In any event, all the importation talk some months ago led the authorities and others in Canada and elsewhere to make it clear that they could not be viewed as America’s pharmacy; the Canadian market simply is too small to supply America’s pharmaceutical demands even at current prices. And the pharmaceutical producers themselves, like all good capitalists attempting to do well by doing good, would have incentives to limit sales into the various foreign markets, so that foreign governments in effect would not take on the role of determining pharmaceutical prices in the U.S.
And so we have yet another example of government grasping ever-more power so as to circumvent the problems created by previous (or other proposed) power grabs: Current proposals to allow the importation of pharmaceuticals subject to foreign price controls include provisions forcing the producers to sell to the foreign governments all the drugs demanded at the controlled prices, thus transforming the foreign markets into the central middleman suppliers for the U.S. market.
Where to begin?

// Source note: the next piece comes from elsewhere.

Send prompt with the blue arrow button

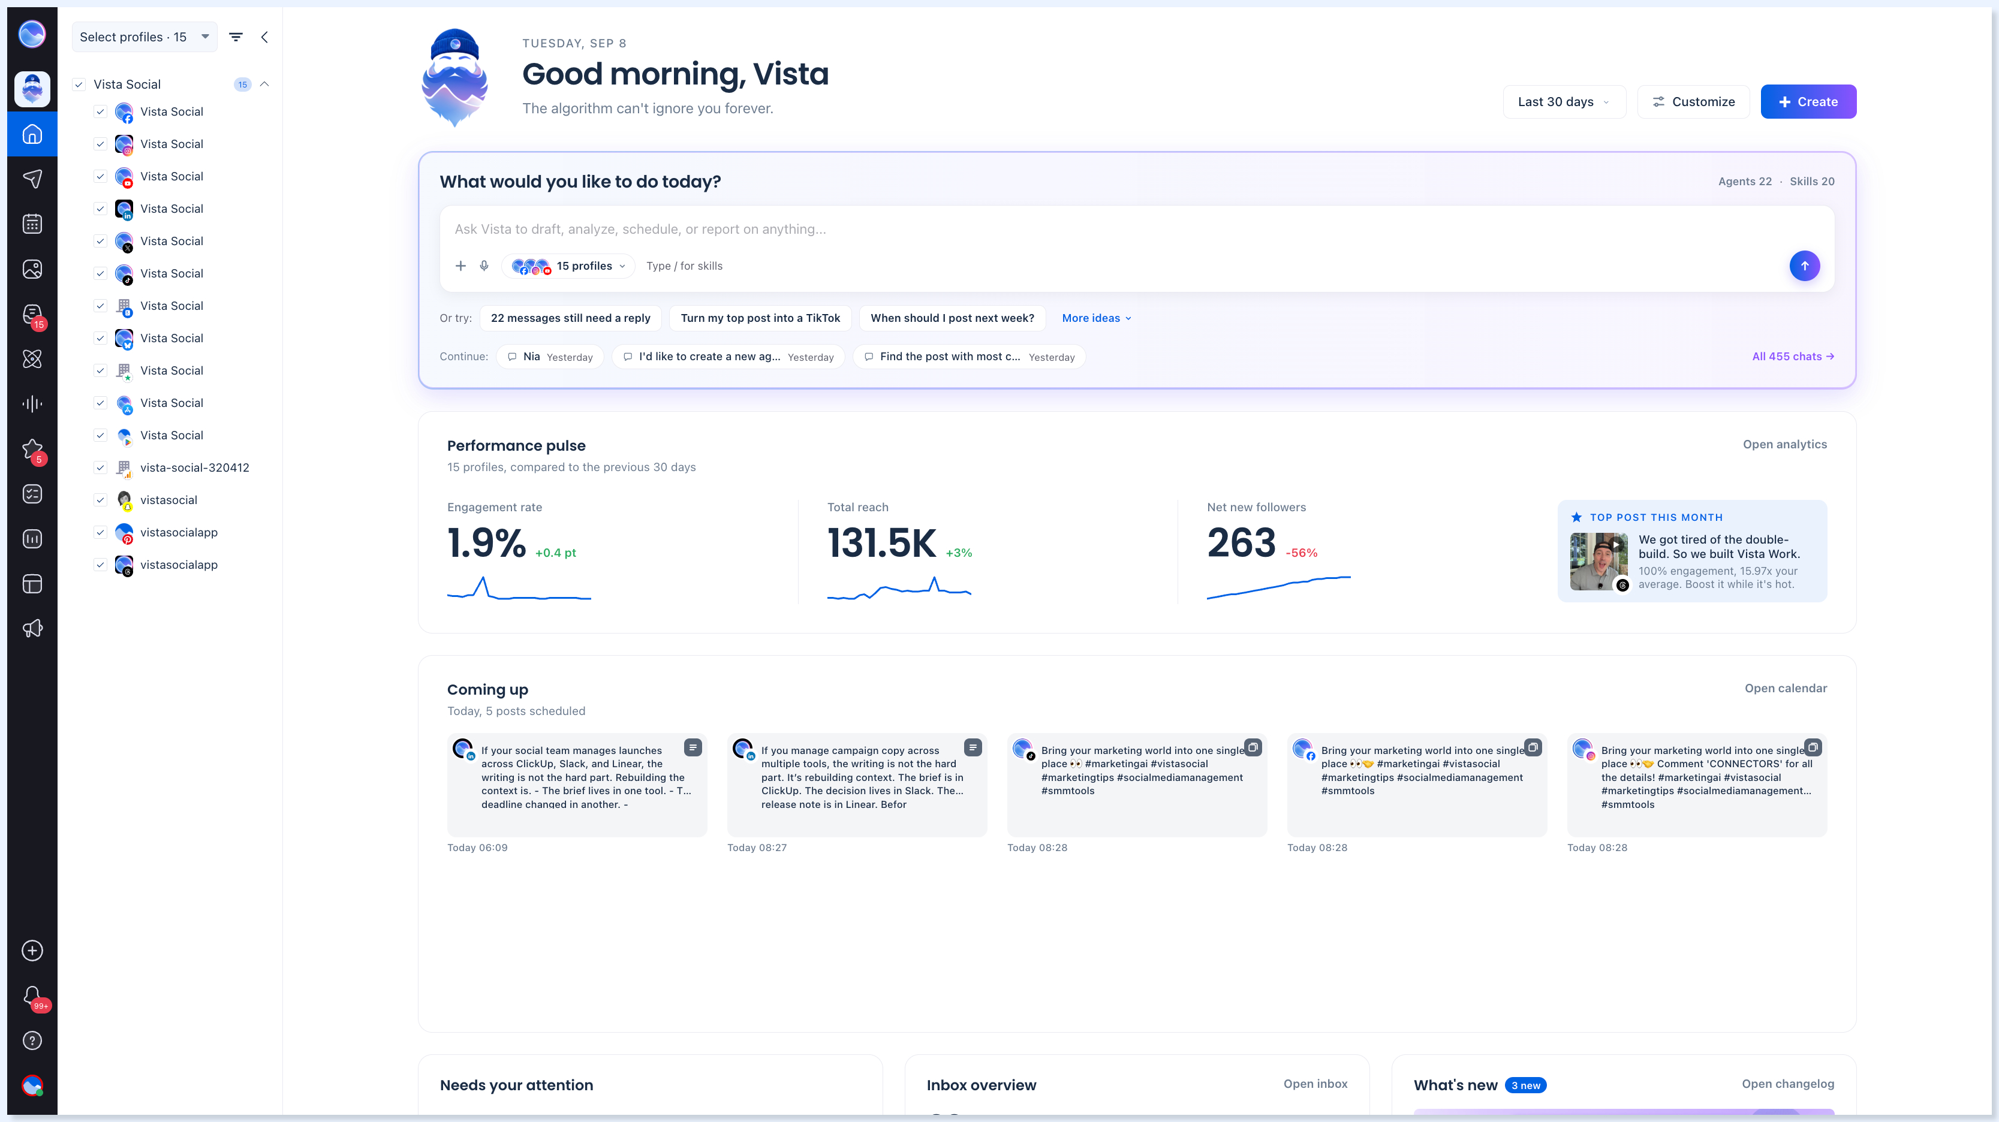tap(1804, 265)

This means that foreign governments—or more specifically, the foreign governments imposing the tightest price constraints—will be given the power to set prices in the U.S. Do we want the future of U.S. medical technology to be determined by political pressures overseas and/or by bureaucrats in Ottawa or Brussels or elsewhere? Apparently, some in the U.S. Congress do indeed. And precisely what is the economic value of any given pharmaceutical patent when that economic value in the U.S. can be confiscated by foreign politicians, whether elected democratically or not? So much for the future of pharmaceutical investment and innovation—the research and development process takes over a decade, and what investor wants to bet on political outcomes not only in the U.S., but anywhere in the world?— and thus for the future development of cures.

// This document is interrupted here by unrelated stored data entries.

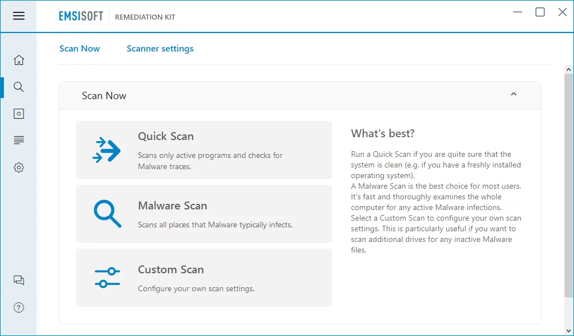The image size is (574, 336).
Task: Click the Custom Scan sliders icon
Action: coord(107,278)
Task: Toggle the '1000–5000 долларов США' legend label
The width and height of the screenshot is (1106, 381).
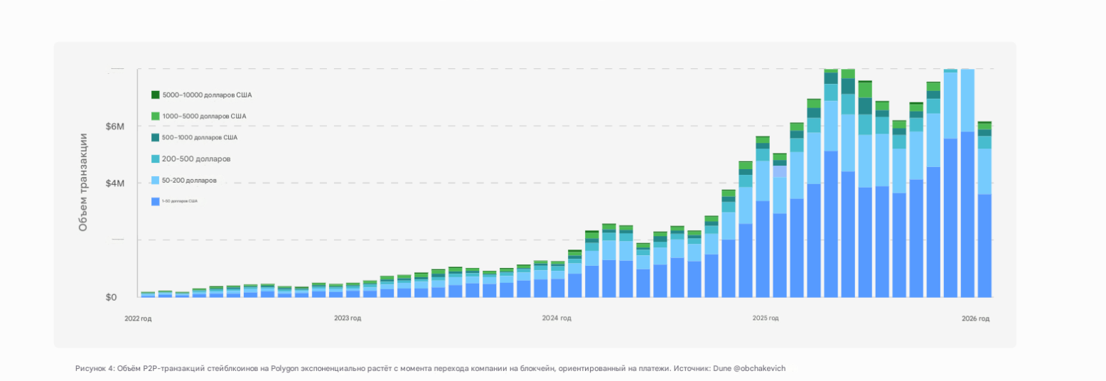Action: (x=204, y=116)
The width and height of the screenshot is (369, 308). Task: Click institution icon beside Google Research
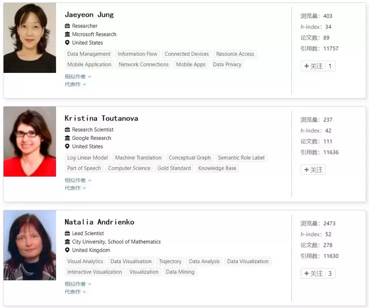coord(67,138)
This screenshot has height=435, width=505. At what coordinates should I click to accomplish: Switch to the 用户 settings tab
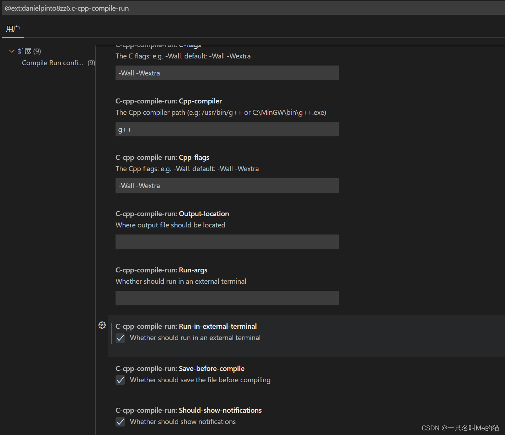pyautogui.click(x=13, y=28)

And let us have no nonsense about the importation of pharmaceuticals subject to price controls as a manifestation of “free trade.” Forced sales at controlled prices—prices not approved even by We the People, that is, Congress—are no more consistent with the principles of free trade than the purchase of stolen merchandise from the back of a truck would be consistent with the principles of free enterprise. Thus is the forced sales approach a blatant violation of the Takings Clause of the 5th Amendment, as the price controls would transfer the property rights (i.e., real wealth) inherent in patents from pharmaceutical producers and future patients to current interest groups without any compensation whatever, whether just or not.
The last time I read the 13th Amendment to the Constitution, it said something rather sharply unfavorable about involuntary servitude. The forced sales proposals would mandate that pharmaceutical producers sell all that is demanded at the prices dictated overseas, without recourse to the ordinary processes of negotiation, let alone legal institutions. Thus would American firms be forced to serve foreign masters—literally—on terms dictated by foreigners. And let us not forget the “nondiscrimination” dimension of the forced sales gambit: If the German government buys, say, 30 million doses of a drug at a given price, would the pharmaceutical firm be forced to sell an identical quantity at the same price to anyone in Germany? That the answer is not clear—it might very well be “Yes”—reveals a good deal more about the forced sales idea than its proponents would like us to know.

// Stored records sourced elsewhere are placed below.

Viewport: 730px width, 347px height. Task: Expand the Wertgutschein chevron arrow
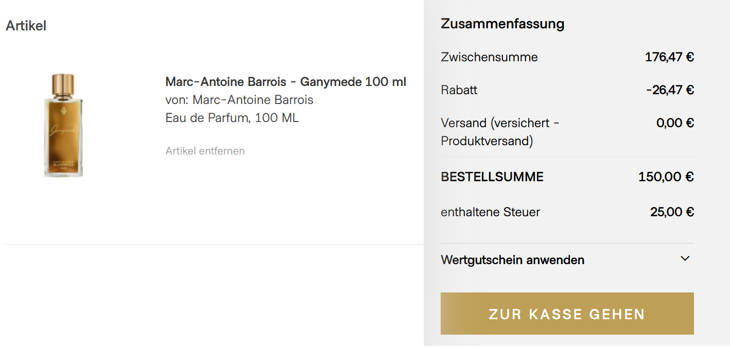point(685,258)
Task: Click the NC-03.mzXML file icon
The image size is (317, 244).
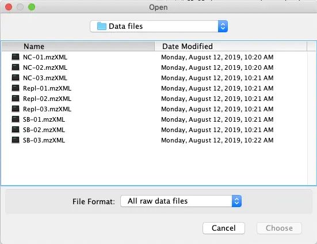Action: [16, 78]
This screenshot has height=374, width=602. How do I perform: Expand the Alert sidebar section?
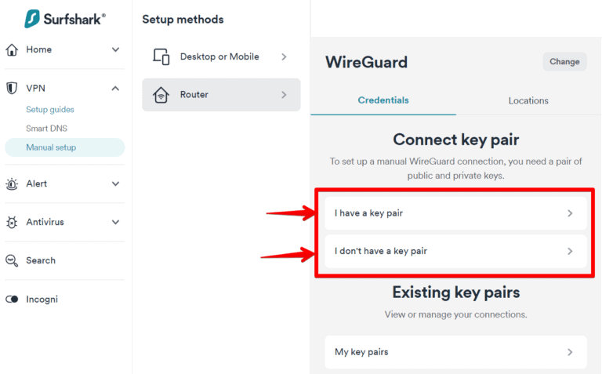tap(115, 184)
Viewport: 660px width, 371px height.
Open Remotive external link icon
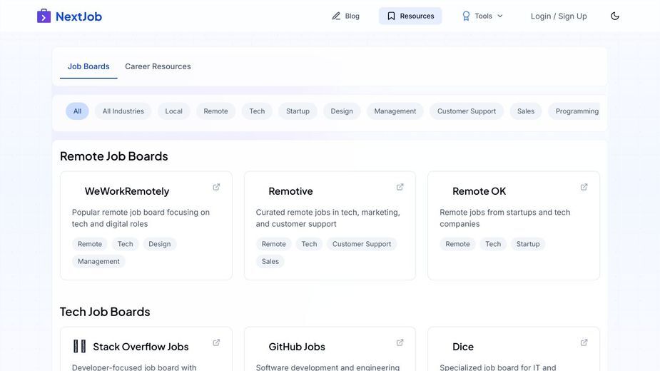tap(400, 187)
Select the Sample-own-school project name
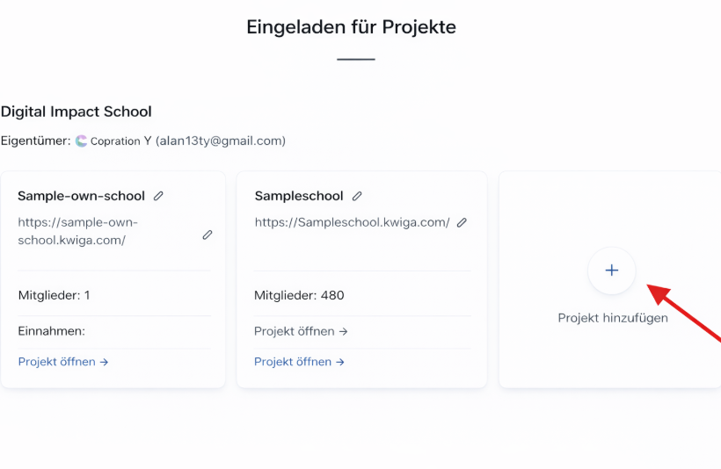The height and width of the screenshot is (469, 721). tap(83, 196)
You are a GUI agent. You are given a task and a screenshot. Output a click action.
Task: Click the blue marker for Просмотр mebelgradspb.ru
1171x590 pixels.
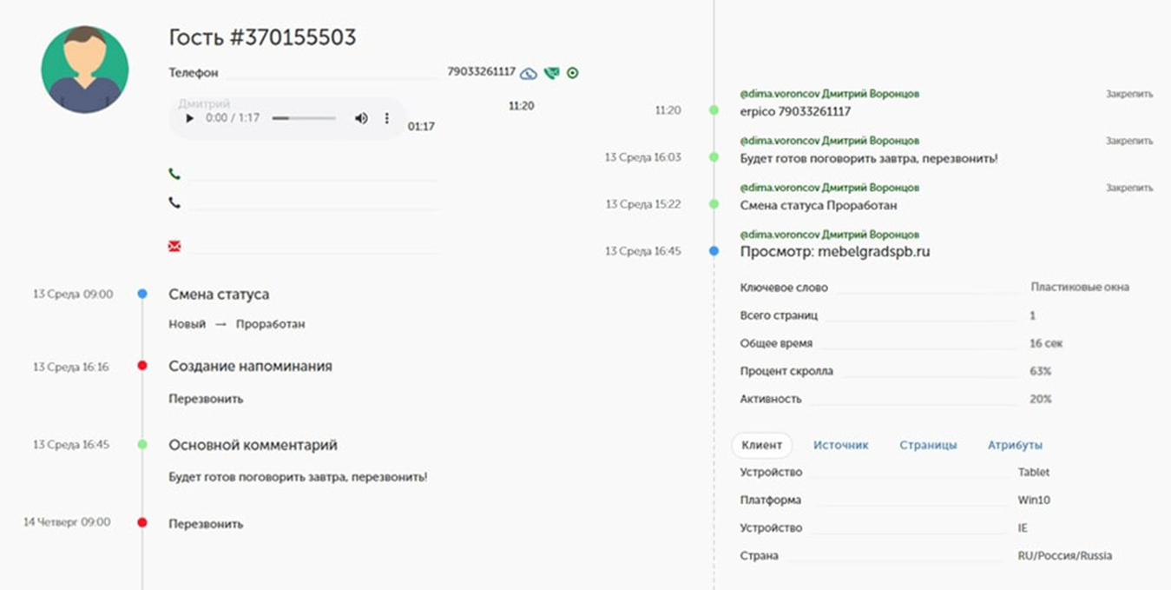[714, 251]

And is there any reason to believe that such forced sales would be limited to drugs? If U.S. politicians can transfer wealth to their constituencies in the form of “cheap” pharmaceuticals, why not a myriad of other goods that require massive up-front investments?
So there we have it. Fewer medicines. U.S. markets held hostage to foreign political pressures. A wholesale destruction of the Bill of Rights. Government of, by, and for the People—Sovereignty—cast to the winds. Such are the inexorable outcomes yielded by politicians and bureaucrats in hot pursuit of wealth redistribution, the larger adverse implications be damned.